- Born: 29 September 1986 (age 39) Swansea, Wales, United Kingdom
- Years active: 2009–present
- Television: Wolfblood EastEnders Hollyoaks

= Cerith Flinn =

Welsh actor

Cerith Flinn (born 29 September 1986) is a Welsh actor known for his work across British television. Hailing from Swansea, Wales. Flinn was born to a Welsh father and Scottish mother, giving him a proud Celtic heritage that often informs his grounded and passionate performances. He rose to prominence with his breakout role as Aran in the CBBC fantasy drama Wolfblood, where he became a fan favourite. He later joined the cast of BBC soap EastEnders as Gethin Pryce a role that further cemented his status as a versatile and compelling screen presence. Flinn also starred as Levi Rochester in Channel 4 soap Hollyoaks, continuing his run of notable appearances in British drama. With a career spanning both stage and screen, Flinn is recognised for bringing depth, charm, and authenticity to every role he plays.

==Screen==
Cerith Flinn began his screen career with guest roles in Hotel Babylon for the BBC and Strike Back for Cinemax (2012), before starring as James in the short film One Year On. He gained wider recognition between (2013) and (2017) for his recurring role as Aran in the CBBC fantasy drama Wolfblood. This was followed by appearances in Casualty (2015) for the BBC and the historical series Queens: The Virgin and the Martyr for Televisión Española (2017), where he portrayed Francis Throckmorton. That same year, he landed a regular role as Gethin Pryce in BBC EastEnders, moving into Albert Square as the new drama teacher at Walford Highschool. His character saw a romantic relationship develop with Sonia Fowler, played by Natalie Cassidy. He also took on the lead role of Bernard the Bellboy in the dark comedy murder mystery The Fitzroy (2017), a critically acclaimed British Independent feature film set aboard a post-apocalyptic submarine. The Fitzroy went on to win the Special Jury Prize for Excellence in Title Design at SXSW. In (2019), Flinn joined Hollyoaks as Levi Rochester, continuing his streak of standout performances in British television drama. Levi was introduced as a specialist doctor for Maxine Minniver played by Nikki Sanderson Munchausen's syndrome storyline and is also introduced as a love interest for Scott Drinkwell played by Ross Adams.

==Voice==
Alongside his screen work, Flinn has established himself as a prolific voice actor. In (2016), he proudly featured in the special jury edition of The Archers on BBC Radio 4, playing Blake alongside Eileen Atkins, Catherine Tate, and Nigel Havers. In 2024 alone, he voiced Dafydd in BBC radio 3 Kenny Morgan, written by Mike Poulton and inspired by Terence Rattigan The Deep Blue Sea. In the rivived era of Doctor Who he played characters such as Lucas in Big Finish Productions Torchwood: The Hollow Choir and Iain in Torchwood: Widdershins. He also narrated the WWII National Geographic docu-series Liberation: D-Day to Berlin for Disney+. In computer gaming, he voiced characters in Atlus and Studio Zero highly anticipated release Metaphor: ReFantazio for PlayStation 4, PlayStation 5, Windows, and Xbox Series X/S on October 11, 2024 by Atlus in Japan and Sega internationally. The game was nominated for several awards, including Game of the Year at The Game Awards 2024.

==Theatre==
Flinn began his professional theatre career while still training at the prestigious Drama Centre London. In his second term of his final year, he performed in The London Theatre Company's production of Under Milk Wood by Dylan Thomas at the Kiln Theatre (formerly the Tricycle Theatre London) with Philip Madoc and David Jason (2008). Showcasing his versatility, he played multiple characters including Dai Bread, Butcher Beynon, Mog Edwards, No Good Boyo, and Sinbad Sailor.

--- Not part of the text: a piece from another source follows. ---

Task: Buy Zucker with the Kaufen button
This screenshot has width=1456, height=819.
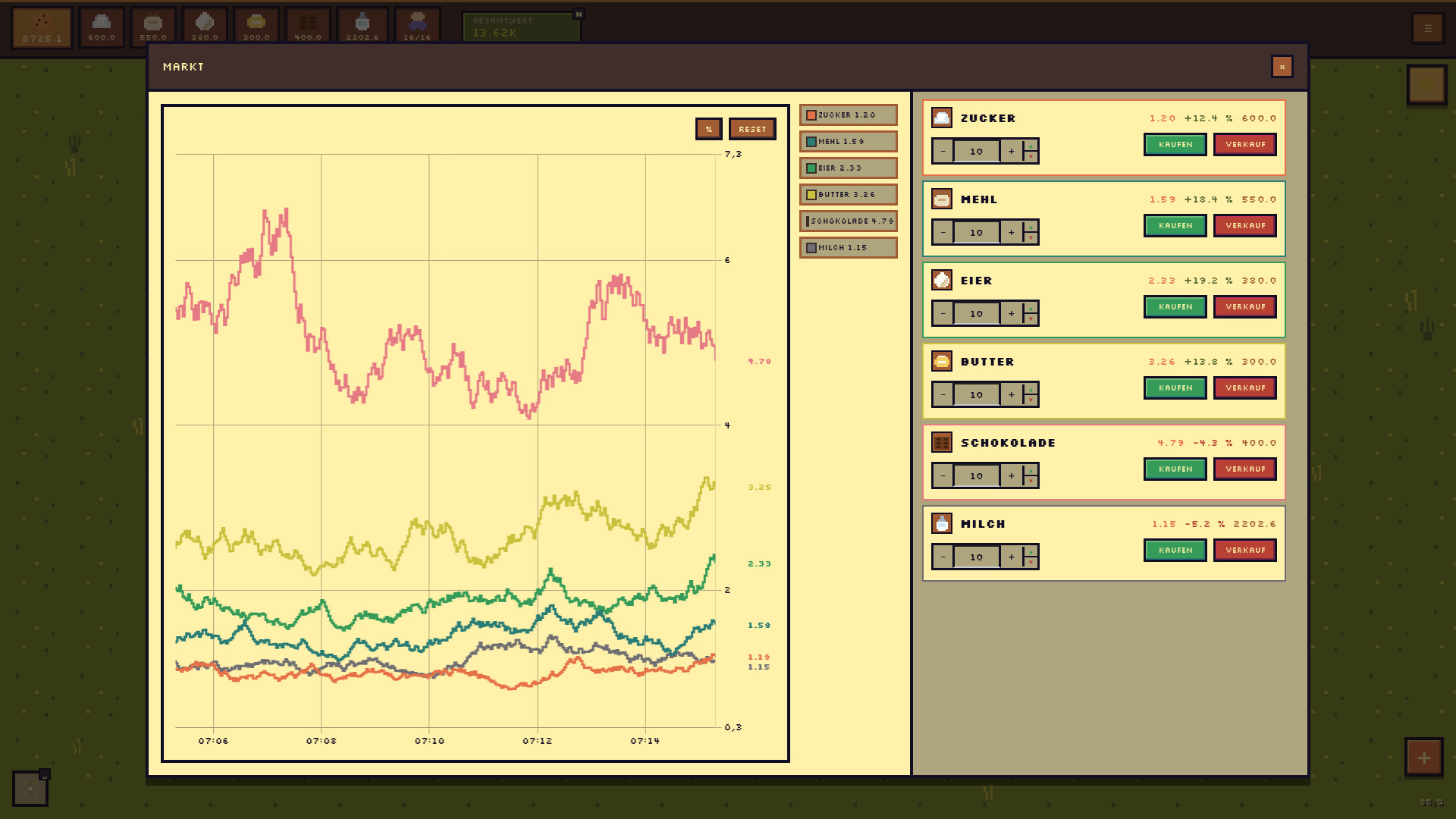Action: [x=1175, y=144]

Following his graduation, Flinn continued to build a strong stage presence. In (2012), he appeared at Southwark Playhouse as Marplot in an adaptation of Susanna Centlivre’s The Busy Body, directed by Laurence Olivier Award winner Jessica Swale. That same year, he performed in Philip Ridley’s Feathers in Snow, also at Southwark Playhouse.

In (2018), Flinn joined the Everyman Theatre, Liverpool celebrated repertory company, appearing in a trio of diverse productions: A Clockwork Orange, Paint Your Wagon, and The Big I Am. In the fourth and final show of the Everyman Theatre season, in a standout performance, he played Cassio in Othello, starring alongside Golda Rosheuvel in the title role.

==Personal life==
Flinn resides in Wales with his wife Kirsty Jones, a photographer.

Flinn lives with Type 1 Diabetes and Coeliac Disease. Flinn serves as an ambassador for Diabetes UK and Diabetes Cymru.
He has delivered talks at the Senedd in Cardiff and at King’s College London, helping to raise awareness of Type 1 diabetes — particularly among young people.